Support and resistance lines are the most obvious technical analysis indicator. At the very least, you should be using them because investors and traders all over the world rely on them.
Support and resistance lines on the chart
You can draw these lines on any kind of chart: bar, candlestick, area, or line. But as with other forms of technical analysis, they are best visible on candlestick and bar charts (clickable images):
Support and resistance levels help traders to figure out at what point to purchase an asset with a falling price, and when to count on the price increasing.
As you can see, support and resistance levels reflect the peaks and troughs on the price chart. These local price extremes are the foundation of trading. They reflect the law of the financial market – seller supply and buyer demand. Support and resistance levels are formed on the chart because bidders are guided by the price level that the price reached the last time. They do not want to take risks, and begin to get rid of their current positions at a safe level.
Traders who use support and resistance levels have strategies in their arsenal both for rebounds from the level and breakouts of the level.
Rebounds
When the price approaches levels that it bounced back from in the past, it is highly likely to rebound again, thus forming a price channel.
Trading support and resistance shows the price movement in a flat with clear boundaries. The upper limit of the flat serves as resistance for the market, and the lower limit – as support. The first effective entry point to the market for buying is the moment of rebound from the support level, taking profit at the opposite boundary.
Similarly, an entry point for selling is the moment of rebound from the level of resistance at the upper edge, taking profit at the support level. In addition to the horizontal levels of support and resistance, there are also inclined levels. These are called trend lines
Triangle support and trend
The trend line and the level of support form a triangle
Trend lines indicate the direction of price movement. They are built using the local maximums of the downtrend and minimums of the uptrend.
Trend trading is considered effective with a strategy that uses horizontal levels
Horizontal lines and support levels
Entry points on horizontal levels
Price resistance levels after a breakout may well serve to support the price in the future. The arrows point to entry points for buying.

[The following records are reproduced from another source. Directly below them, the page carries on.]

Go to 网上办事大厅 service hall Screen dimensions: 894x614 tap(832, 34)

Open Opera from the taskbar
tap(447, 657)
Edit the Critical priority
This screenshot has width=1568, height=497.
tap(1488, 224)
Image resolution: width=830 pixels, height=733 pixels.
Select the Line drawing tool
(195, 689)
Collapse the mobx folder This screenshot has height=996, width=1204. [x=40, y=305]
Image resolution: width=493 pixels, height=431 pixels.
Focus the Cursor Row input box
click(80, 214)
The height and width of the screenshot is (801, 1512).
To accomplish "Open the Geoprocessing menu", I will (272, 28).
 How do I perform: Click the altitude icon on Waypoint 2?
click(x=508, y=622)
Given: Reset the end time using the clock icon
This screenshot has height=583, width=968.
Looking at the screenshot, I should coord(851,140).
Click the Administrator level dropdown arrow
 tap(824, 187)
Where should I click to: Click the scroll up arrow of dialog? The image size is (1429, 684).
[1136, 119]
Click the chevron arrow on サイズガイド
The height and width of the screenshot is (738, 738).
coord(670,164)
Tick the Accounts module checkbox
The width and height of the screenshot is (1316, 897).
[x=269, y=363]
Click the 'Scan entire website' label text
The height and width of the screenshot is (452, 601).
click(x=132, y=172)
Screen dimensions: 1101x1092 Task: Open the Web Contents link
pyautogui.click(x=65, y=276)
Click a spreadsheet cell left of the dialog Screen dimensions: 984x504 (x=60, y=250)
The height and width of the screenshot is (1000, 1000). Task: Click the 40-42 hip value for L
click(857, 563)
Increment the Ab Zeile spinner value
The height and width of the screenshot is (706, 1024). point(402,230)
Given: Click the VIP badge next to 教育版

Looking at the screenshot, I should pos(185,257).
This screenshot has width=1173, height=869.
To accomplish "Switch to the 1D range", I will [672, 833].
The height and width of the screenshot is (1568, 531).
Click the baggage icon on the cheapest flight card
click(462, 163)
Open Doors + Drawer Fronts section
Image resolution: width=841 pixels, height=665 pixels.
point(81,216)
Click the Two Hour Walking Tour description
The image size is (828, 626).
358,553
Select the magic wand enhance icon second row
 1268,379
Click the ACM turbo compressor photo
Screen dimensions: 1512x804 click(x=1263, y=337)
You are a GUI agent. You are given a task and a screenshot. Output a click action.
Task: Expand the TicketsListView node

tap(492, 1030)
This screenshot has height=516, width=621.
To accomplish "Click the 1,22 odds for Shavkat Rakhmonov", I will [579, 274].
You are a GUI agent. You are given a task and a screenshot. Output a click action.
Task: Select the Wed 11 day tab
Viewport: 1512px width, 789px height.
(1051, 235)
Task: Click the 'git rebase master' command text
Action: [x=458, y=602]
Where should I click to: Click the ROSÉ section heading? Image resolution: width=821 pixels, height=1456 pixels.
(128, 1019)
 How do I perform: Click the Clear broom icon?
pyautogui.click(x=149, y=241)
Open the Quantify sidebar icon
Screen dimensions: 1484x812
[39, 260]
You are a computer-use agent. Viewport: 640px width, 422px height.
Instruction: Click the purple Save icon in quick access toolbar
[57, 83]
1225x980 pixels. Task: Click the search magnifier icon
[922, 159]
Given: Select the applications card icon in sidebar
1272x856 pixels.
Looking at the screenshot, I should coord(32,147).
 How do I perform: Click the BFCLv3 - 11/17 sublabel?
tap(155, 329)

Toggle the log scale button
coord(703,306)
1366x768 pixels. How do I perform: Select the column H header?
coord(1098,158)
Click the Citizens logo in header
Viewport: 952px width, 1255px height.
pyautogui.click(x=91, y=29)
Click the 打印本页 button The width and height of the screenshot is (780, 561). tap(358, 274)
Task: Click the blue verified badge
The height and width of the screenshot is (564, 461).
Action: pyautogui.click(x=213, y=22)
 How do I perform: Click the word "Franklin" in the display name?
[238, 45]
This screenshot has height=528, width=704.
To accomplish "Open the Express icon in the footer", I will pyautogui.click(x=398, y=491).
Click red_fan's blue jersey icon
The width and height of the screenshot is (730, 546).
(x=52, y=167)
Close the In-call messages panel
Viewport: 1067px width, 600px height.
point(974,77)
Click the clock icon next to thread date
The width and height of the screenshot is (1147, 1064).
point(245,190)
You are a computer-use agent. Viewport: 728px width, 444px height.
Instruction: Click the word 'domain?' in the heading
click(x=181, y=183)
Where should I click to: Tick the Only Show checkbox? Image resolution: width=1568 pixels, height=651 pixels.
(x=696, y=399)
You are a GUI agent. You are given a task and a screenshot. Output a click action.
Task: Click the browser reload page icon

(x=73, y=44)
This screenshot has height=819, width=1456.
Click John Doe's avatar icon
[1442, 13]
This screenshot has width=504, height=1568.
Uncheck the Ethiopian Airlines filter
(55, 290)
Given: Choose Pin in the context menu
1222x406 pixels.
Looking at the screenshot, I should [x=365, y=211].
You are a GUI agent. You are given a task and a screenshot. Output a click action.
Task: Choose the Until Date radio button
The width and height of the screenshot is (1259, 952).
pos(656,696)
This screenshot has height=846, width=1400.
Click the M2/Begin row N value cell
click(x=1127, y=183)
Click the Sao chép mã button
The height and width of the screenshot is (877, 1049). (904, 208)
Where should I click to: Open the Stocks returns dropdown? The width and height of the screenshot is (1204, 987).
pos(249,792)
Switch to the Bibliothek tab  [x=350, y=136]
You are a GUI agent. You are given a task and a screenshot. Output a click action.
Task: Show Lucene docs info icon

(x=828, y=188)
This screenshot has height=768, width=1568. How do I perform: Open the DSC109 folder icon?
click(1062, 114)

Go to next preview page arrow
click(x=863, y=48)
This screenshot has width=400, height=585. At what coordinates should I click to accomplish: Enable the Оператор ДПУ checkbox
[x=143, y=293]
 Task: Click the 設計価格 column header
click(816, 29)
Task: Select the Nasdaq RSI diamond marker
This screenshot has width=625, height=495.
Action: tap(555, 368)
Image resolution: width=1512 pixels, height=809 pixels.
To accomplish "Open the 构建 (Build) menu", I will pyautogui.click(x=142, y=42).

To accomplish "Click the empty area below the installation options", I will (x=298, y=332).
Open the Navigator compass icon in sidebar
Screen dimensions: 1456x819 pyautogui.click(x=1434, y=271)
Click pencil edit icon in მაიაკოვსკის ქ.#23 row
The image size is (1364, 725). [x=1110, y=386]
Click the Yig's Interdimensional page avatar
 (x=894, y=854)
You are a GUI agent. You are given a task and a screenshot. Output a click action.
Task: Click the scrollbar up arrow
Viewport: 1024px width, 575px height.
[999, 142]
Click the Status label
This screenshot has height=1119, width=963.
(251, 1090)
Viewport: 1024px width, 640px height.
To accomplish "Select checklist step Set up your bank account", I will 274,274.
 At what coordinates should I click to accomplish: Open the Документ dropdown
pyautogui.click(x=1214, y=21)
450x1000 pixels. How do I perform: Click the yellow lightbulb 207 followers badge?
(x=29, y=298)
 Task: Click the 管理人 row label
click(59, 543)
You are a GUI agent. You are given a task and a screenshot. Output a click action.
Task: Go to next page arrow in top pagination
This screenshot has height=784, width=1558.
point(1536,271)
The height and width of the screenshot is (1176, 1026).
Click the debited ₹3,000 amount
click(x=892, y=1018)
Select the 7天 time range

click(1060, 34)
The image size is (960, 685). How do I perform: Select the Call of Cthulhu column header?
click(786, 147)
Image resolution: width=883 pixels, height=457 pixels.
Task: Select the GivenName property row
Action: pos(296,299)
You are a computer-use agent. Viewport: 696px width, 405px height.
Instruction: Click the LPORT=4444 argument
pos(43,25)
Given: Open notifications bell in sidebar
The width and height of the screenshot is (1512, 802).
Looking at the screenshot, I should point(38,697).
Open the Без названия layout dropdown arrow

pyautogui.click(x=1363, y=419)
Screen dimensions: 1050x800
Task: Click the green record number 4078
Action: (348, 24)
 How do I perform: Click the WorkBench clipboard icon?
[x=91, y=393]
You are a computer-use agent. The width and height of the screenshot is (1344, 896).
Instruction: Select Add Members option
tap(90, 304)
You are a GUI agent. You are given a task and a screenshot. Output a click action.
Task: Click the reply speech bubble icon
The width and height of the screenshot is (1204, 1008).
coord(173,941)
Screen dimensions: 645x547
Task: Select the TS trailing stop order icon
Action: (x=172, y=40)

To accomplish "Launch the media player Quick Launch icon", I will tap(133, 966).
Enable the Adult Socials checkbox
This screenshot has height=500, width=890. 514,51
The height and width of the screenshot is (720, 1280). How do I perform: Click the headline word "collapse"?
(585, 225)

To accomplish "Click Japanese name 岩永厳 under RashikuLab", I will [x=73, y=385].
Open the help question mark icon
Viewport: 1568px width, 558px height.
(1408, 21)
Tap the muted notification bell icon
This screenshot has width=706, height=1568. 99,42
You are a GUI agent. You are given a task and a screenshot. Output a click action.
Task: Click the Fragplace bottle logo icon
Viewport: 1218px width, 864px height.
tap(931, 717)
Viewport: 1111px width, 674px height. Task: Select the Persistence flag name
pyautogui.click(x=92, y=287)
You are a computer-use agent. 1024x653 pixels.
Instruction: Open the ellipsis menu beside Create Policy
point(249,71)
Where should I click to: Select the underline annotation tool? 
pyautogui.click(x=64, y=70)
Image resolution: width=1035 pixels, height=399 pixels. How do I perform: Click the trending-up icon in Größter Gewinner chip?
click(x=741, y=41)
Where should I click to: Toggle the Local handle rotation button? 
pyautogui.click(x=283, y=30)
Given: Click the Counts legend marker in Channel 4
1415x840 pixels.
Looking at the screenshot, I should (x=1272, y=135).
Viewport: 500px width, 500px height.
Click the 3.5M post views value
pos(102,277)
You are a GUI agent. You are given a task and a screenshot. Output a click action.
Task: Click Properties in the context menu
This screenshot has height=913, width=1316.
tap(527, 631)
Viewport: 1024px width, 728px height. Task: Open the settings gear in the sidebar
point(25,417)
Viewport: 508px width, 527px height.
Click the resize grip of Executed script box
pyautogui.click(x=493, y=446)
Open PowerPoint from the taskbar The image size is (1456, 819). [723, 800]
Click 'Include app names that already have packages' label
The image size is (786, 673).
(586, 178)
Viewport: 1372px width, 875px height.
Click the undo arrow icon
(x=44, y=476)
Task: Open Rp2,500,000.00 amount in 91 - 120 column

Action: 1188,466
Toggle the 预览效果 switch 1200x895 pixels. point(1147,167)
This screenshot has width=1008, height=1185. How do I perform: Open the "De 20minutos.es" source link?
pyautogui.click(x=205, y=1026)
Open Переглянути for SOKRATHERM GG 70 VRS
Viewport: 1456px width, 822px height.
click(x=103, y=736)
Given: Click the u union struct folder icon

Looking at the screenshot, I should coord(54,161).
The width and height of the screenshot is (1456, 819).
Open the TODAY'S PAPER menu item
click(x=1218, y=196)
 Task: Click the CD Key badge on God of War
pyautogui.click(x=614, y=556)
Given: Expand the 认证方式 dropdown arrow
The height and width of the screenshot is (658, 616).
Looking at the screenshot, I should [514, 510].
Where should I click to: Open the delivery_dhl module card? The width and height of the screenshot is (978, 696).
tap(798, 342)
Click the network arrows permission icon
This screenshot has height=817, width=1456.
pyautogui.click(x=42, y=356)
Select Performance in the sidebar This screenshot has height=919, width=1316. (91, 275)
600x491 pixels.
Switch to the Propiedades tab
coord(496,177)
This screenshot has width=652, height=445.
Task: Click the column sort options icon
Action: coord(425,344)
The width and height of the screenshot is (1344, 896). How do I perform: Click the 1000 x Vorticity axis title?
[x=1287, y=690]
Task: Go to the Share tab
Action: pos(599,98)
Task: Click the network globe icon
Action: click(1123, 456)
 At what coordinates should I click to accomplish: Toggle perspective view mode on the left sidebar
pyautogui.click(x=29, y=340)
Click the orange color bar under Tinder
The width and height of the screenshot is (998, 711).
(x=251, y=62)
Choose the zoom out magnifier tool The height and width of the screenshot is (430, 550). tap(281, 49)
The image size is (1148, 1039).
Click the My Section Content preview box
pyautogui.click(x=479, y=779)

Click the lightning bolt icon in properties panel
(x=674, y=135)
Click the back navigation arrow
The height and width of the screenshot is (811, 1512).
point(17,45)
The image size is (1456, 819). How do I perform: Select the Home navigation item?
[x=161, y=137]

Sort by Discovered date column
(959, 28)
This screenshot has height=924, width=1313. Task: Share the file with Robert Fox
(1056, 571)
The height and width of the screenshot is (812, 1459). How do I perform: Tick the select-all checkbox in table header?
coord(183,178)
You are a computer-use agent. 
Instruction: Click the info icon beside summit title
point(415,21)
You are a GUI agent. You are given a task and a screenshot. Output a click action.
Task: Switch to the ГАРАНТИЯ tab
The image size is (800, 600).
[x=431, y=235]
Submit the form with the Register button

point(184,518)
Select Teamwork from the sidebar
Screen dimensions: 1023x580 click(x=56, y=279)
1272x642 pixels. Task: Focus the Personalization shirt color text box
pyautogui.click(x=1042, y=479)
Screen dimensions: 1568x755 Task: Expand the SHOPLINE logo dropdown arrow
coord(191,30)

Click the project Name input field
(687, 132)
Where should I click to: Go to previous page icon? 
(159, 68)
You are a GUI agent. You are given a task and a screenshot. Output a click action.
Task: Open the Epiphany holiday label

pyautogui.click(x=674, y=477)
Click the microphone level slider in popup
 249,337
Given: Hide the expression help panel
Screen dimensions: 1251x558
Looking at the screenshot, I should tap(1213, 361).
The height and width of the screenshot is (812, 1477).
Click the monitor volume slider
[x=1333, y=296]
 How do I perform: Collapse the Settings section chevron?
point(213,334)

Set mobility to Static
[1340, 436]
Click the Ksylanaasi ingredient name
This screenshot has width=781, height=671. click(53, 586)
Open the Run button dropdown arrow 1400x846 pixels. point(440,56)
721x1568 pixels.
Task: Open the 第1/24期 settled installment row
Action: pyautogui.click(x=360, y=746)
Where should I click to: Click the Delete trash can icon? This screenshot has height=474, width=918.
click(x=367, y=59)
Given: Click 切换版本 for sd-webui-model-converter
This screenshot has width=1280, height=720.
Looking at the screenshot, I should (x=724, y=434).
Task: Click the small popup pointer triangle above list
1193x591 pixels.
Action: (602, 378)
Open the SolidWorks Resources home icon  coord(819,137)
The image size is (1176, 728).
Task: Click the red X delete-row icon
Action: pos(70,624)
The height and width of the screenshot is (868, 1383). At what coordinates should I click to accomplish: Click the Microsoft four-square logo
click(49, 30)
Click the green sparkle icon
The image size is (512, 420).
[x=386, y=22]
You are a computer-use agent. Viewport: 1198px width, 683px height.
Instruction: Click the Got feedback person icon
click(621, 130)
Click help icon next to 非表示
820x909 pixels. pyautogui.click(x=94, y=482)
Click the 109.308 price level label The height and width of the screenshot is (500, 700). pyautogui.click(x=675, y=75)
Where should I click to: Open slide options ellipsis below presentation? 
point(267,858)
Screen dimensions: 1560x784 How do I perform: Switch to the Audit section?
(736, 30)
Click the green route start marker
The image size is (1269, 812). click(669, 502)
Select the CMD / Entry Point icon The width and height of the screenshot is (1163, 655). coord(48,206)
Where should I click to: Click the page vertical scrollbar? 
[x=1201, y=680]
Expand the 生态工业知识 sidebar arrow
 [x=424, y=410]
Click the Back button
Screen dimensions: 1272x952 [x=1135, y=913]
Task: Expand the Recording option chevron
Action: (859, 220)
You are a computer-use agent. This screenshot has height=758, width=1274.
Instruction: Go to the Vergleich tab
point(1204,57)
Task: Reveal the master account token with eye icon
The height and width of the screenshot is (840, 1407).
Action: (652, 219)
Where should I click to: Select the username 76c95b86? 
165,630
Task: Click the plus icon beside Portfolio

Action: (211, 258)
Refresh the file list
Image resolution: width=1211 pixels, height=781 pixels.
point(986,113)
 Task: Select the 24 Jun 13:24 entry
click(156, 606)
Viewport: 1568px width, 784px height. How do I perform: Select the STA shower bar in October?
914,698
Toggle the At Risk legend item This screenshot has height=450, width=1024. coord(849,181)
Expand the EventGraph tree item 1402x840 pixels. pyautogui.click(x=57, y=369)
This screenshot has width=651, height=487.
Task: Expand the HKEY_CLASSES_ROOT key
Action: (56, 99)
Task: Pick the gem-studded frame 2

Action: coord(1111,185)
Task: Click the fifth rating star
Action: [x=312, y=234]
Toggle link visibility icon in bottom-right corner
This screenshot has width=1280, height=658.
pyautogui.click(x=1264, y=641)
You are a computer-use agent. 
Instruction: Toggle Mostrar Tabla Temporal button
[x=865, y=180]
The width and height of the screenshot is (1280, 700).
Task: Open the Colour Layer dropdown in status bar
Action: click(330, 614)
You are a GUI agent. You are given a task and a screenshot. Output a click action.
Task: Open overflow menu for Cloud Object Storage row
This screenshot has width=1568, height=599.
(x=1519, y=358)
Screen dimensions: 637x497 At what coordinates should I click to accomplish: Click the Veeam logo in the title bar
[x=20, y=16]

The entry is made on price retracements in the direction of the trend.
If the retracement is stronger and the price breaks through the trend support, traders apply a strategy based on breaking out of the support and resistance levels.
Breakouts
Breakouts of the support and resistance levels are an excellent opportunity for a trader to catch a strong price momentum. This approach is more difficult to use than the first one, because the trader needs to watch the market almost constantly so as not to miss the point of entry. Many traders who take advantage of the breakout don’t enter immediately, but wait for the retracement after the breakout, and only then make their entry.
Support comes resistance line
Entering the market after a breakout retracement
Fakeout
Breakouts of the support and resistance levels can be real or fake. False breakouts often mislead traders, since the price broke through the level and should be on a good wave, but it turns out exactly the opposite – the price goes back behind the level and heads in the opposite direction.
False support level breakout
In such cases it is best to wait until the close of the next candlestick after the break and analyze the market situation. If the price comes back after the breakout and the candlestick is drawn opposite to the breakout, then this is probably a fakeout.
In the event of a true breakout of the trend, it’s best to enter with the retracement after the breakout.
Conclusion
Trading on support and resistance levels takes advantage of the psychology of the masses – market participants focus on how the price behaved in a similar situation in the past. They measure the maximum and minimum prices over the current time interval (for example, over the past week), and evaluate events that took place during this time or that might occur in the near future. If the background information related to the asset doesn’t suggest any disturbances and there aren’t any events that would affect the asset more than in the past week, it is logical to assume that the price will remain in the same corridor going forward.
To trade using this method, you only need to learn how to build support and resistance lines and monitor the background news to avoid running into an unexpected breakout.